WHEN I was a student, it didn’t take binoculars to spot them. Usually by third year you could tell who was destined for a first. They weren’t the show-offs, who brayed as they read their essays or dropped impressive references in tutorials to show they’d been reading widely around the subject. No, this sort was more likely to end up on the benches at Westminster or Holyrood.

The seriously clever ones were obvious by their intelligence alone. They grasped a subject promptly and had a knack of finding an original angle. Often they studied hard, but not always. They weren’t swots so much as enamoured of ideas, eager to learn more and dig deeper. Brainpower bore no relation to background. The truly bright came from all classes, from council houses to country estates. Listening to them, you knew you were in the company of the next generation of professors. When finals results were posted, there might be a couple of firsts in each subject, but sometimes only one. They were spread as thinly as Marmite and were followed by a healthy but still select band of 2:1s.

After them came the common ruck of 2:2s and the ignominious, rueful, occasionally defiant thirds, most of whom had been having too much fun. This banding was a fair reflection of intelligence and application across the whole country, only a handful ever capable of attaining the highest grade. I don’t recall any of us resenting those who did well or thinking they did not deserve their first. It was simply the natural order of things.

Some years ago, all of this seemed to change. Come graduation day, friends and relatives began boasting how well their children had done, firsts and upper seconds no longer like Jaguars or Porsches, but as common as Ford Fiestas.

Had something been put into the water that improved the little grey cells? Had evolution made a quantum leap and produced a generation markedly smarter than its forebears? Or was it just becoming – whisper it for fear of sounding sour – much easier to secure a good degree?

Now we learn our suspicions were right. It wasn’t something in the water but a deliberate strategy by universities to manipulate results to make their (expensive) courses more attractive. In other lines of work that would be called mis-selling, or even fraudulent because students, not to mention future employers, are knowingly being misled about their abilities and prospects.

According to a recent report called A Degree of Uncertainty by the think tank Inquiry, the pace of up-grading has been swift.
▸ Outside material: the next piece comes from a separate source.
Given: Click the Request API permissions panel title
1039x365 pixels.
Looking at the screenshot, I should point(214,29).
Last year 26 per cent of UK university students got a first, compared with 15% in 2012. Since 2012, the University of the West of Scotland and Southampton Solent University both more than quadrupled the number of firsts awarded.
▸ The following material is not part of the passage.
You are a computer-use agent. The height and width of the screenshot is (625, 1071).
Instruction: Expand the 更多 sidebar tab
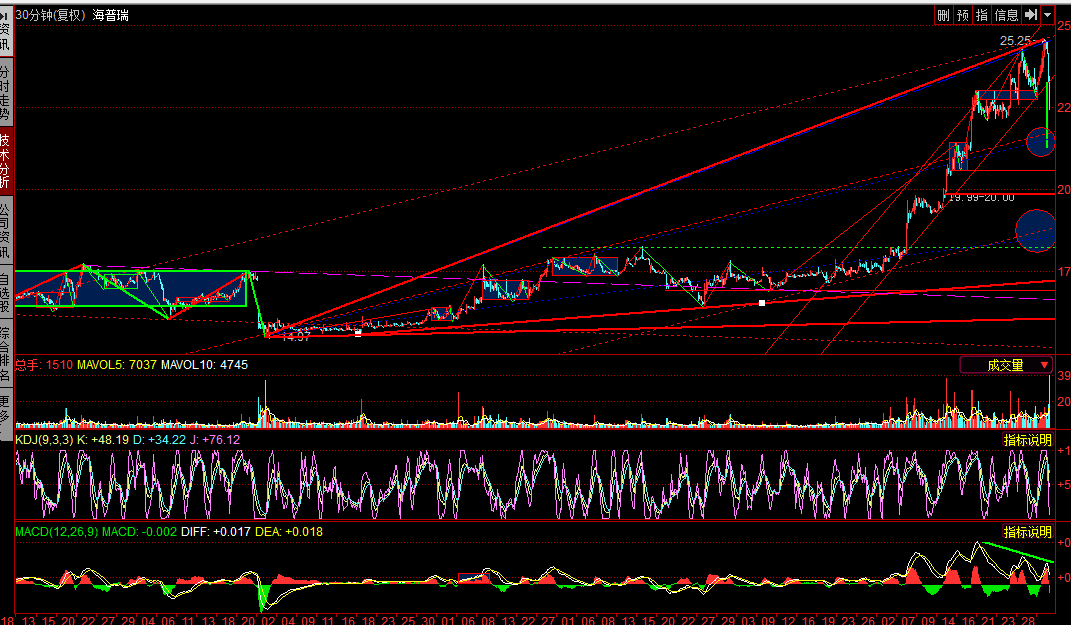(x=6, y=407)
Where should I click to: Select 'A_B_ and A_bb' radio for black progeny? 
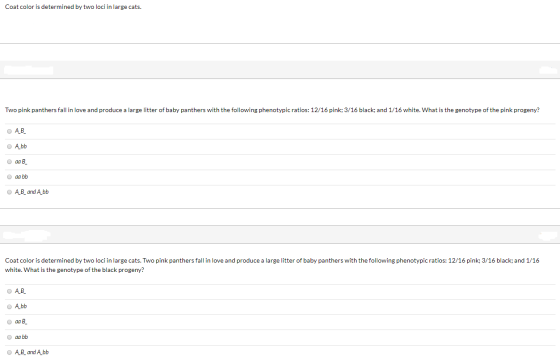coord(9,352)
Apprehension about potential recriminations over recent lecturer strikes might mean that this year’s final students do even better. In 1995, the national level of first-class degrees awarded was eight per cent.

Reform is urging universities to go back to 1990s standards, where 10% got firsts, and 40% had 2:1s. The question is: who will be brave enough to start rationing its premier grades now the genie is out of the bottle? Students today are savvy customers as well as scholars. In the hunt for best value for money, knowing as they do the impact their degree could have on their future, who would willingly enter an institution that assures applicants it will be rigorous in its marking?
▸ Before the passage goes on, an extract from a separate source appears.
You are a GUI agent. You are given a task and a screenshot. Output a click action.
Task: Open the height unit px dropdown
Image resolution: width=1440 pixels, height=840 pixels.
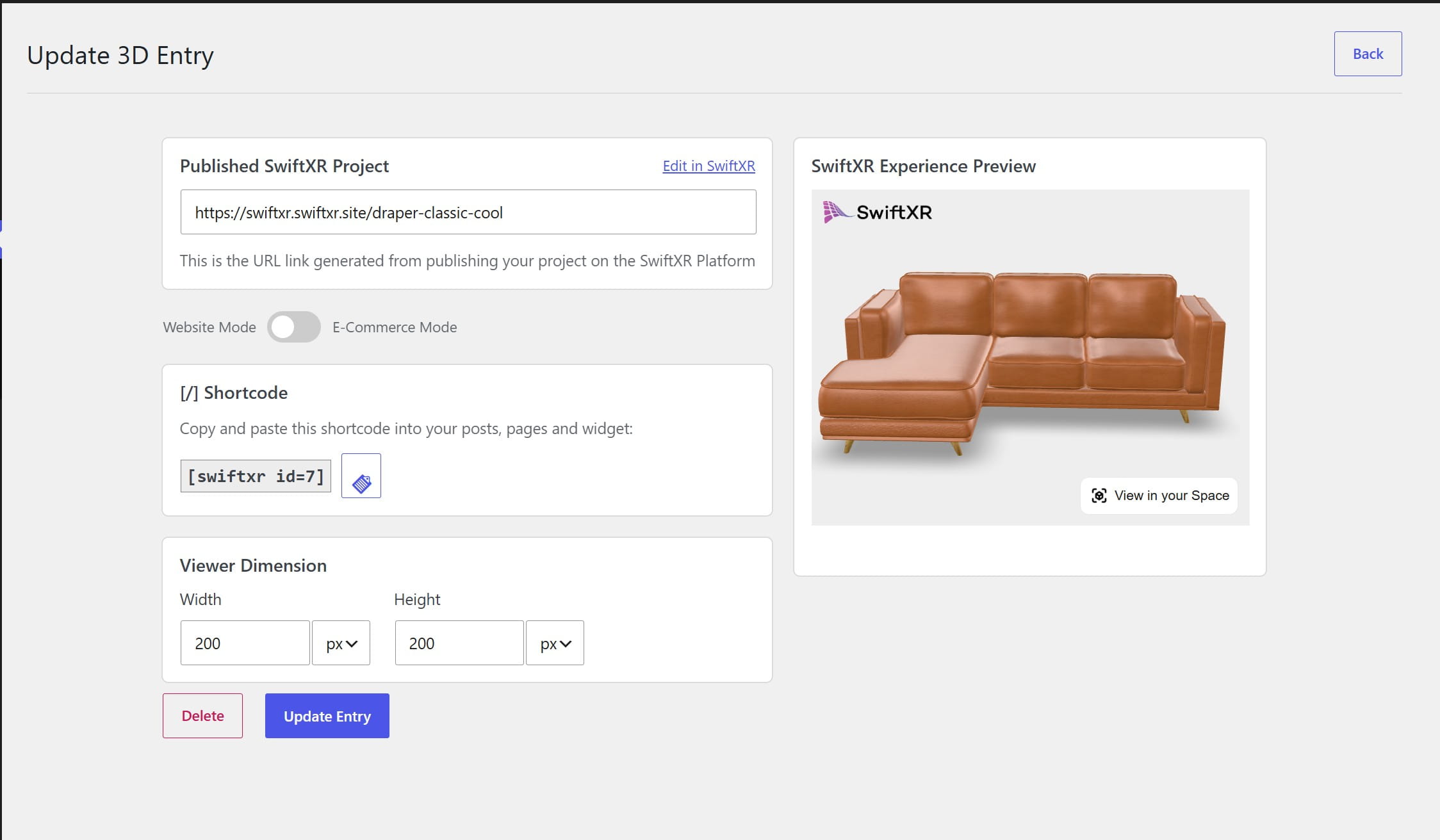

Sadly, the unholy pairing of high fees (in England and for non-EU students throughout Britain) with inflated degrees should not come as a surprise. The minute a hefty price tag is put on a degree, a confetti shower of gold stars and rosettes is close behind. Intellectual achievement is now seen as a commodity rather than as an expression of cleverness and character. But employers are not being fooled. Some are so disenchanted by the mismatch between interviewees and their purportedly stellar results they have started to disregard degrees when selecting graduates. You don’t need to be a genius to realise that universities identified as doling out firsts like smarties are effectively making their students less rather than more employable.

After all, nobody believes in near-universal brilliance. Across the country these past few years parents must have been sneaking a glance at their semi-literate or slow-witted kids thinking: how did they pull that off? Their children are probably asking the same question.

This upgrading trend is only the most recent manifestation of the idea that almost everyone can go to university; that competition and elitism are outdated and that on sports day or school prize night everyone must be a winner.

The concept of real distinction, of intellectual excellence, is increasingly a thing of the past. No matter that reality TV revels in its parade of stage-struck wannabes who are ruthlessly hired or fired according to looks, talent and popularity. In the real world, a once reliable way of expressing the difference between the exceptional and the run of the mill is becoming defunct. In the long run, how clever is that?